Beginner: price predictor Intermediate: disease detector

🏥

Healthcare

1 doctor per 1511 patients in India (WHO recommends 1:1000)

India has a severe shortage of doctors, especially in rural areas. 70% of hospitals are in cities. Telemedicine and AI-assisted screening can bridge the gap for primary diagnosis.

Project idea 1: Diabetes risk predictor — Logistic regression / Random Forest on PIMA Indian Diabetes dataset. Input: 8 clinical features. Output: risk score + lifestyle advice.

Project idea 2: X-ray pneumonia detector — CNN using transfer learning (MobileNetV2) on NIH Chest X-ray dataset.

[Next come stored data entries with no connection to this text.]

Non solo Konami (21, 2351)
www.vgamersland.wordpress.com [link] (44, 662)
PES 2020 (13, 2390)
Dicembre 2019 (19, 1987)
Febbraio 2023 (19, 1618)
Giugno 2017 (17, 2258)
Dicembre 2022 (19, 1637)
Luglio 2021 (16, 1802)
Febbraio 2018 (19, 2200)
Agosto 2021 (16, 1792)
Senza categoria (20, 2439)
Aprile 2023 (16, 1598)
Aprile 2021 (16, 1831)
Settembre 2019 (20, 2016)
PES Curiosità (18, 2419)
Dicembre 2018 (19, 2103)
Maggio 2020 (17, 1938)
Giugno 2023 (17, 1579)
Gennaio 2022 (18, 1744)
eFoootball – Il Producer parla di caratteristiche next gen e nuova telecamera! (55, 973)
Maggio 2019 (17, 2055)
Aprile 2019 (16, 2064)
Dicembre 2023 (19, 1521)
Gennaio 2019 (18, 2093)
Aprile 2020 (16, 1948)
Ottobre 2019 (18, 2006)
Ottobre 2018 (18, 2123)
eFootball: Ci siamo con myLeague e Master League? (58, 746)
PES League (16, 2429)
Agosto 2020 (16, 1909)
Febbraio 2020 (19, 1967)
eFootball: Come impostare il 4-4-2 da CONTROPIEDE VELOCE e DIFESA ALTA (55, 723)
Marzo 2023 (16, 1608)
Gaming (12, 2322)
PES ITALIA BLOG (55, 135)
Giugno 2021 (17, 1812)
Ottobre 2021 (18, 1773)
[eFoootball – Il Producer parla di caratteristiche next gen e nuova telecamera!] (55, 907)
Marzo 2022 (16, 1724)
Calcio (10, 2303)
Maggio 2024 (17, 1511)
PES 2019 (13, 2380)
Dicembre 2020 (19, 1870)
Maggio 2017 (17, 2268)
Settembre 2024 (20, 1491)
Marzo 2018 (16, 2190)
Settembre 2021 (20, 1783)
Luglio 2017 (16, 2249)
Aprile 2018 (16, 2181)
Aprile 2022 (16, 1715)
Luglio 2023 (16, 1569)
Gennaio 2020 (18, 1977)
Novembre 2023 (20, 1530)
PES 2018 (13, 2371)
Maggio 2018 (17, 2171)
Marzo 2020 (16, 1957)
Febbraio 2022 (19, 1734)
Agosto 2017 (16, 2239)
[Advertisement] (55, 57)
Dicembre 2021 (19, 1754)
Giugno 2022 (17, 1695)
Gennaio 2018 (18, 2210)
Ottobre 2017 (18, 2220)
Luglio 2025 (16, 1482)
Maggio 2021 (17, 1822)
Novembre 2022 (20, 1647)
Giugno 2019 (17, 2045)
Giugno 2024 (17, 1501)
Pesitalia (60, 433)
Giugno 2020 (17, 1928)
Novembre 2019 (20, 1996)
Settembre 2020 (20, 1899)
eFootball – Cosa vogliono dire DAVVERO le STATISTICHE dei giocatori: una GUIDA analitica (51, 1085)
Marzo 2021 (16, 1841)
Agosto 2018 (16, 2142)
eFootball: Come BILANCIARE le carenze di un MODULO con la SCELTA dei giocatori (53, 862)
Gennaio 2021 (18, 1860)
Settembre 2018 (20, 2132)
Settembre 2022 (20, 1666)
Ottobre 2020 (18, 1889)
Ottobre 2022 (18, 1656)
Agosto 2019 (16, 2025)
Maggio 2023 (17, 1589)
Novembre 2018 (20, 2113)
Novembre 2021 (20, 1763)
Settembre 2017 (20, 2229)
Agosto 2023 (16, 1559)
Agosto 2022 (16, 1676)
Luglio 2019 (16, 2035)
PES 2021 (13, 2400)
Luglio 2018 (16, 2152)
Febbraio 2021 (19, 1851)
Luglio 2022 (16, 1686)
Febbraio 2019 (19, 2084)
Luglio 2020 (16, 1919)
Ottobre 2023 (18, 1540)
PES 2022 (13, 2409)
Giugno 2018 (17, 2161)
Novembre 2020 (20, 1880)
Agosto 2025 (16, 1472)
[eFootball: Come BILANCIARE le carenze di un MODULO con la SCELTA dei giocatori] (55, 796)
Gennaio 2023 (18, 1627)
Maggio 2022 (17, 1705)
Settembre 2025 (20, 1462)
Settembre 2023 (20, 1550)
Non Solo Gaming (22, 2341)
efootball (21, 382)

Binary classification: Normal / Pneumonia.

Datasets: PIMA Diabetes (Kaggle), NIH Chest X-ray (Kaggle), AIIMS open research data

Beginner: diabetes risk Advanced: X-ray CNN

📚

Education

10M+ students drop out of school annually in India

India has 250M school children. Dropout rates are highest in Grades 6–9, especially for girls. Early identification of at-risk students enables targeted intervention by teachers and social workers.

Project idea 1: Student dropout predictor — Gradient boosting on UDISE+ data (school-level enrollment, attendance, pass rates by district). Identify high-risk districts.

Project idea 2: Telugu/Hindi learning assistant — Fine-tuned small LLM (DistilBERT) to answer curriculum questions in Telugu. RAG over NCERT textbook PDFs.

Datasets: UDISE+ (data.gov.in), NCERT textbooks (public), ASER rural education survey

Beginner: dropout analysis Intermediate: RAG assistant

💳

Financial Inclusion

190M+ Indians are unbanked or underbanked

India has 800M+ UPI users but access to formal credit is limited for rural and informal workers. Fair, explainable AI credit scoring can help microfinance institutions lend responsibly.

Project idea 1: Micro-credit scoring — Gradient boosting + SHAP explainability on synthetic PMJDY-inspired dataset. Feature importance shows which factors drive the decision (required for responsible lending).

Project idea 2: UPI fraud detector — Anomaly detection (Isolation Forest) on transaction patterns. Flag transactions that deviate significantly from user's history.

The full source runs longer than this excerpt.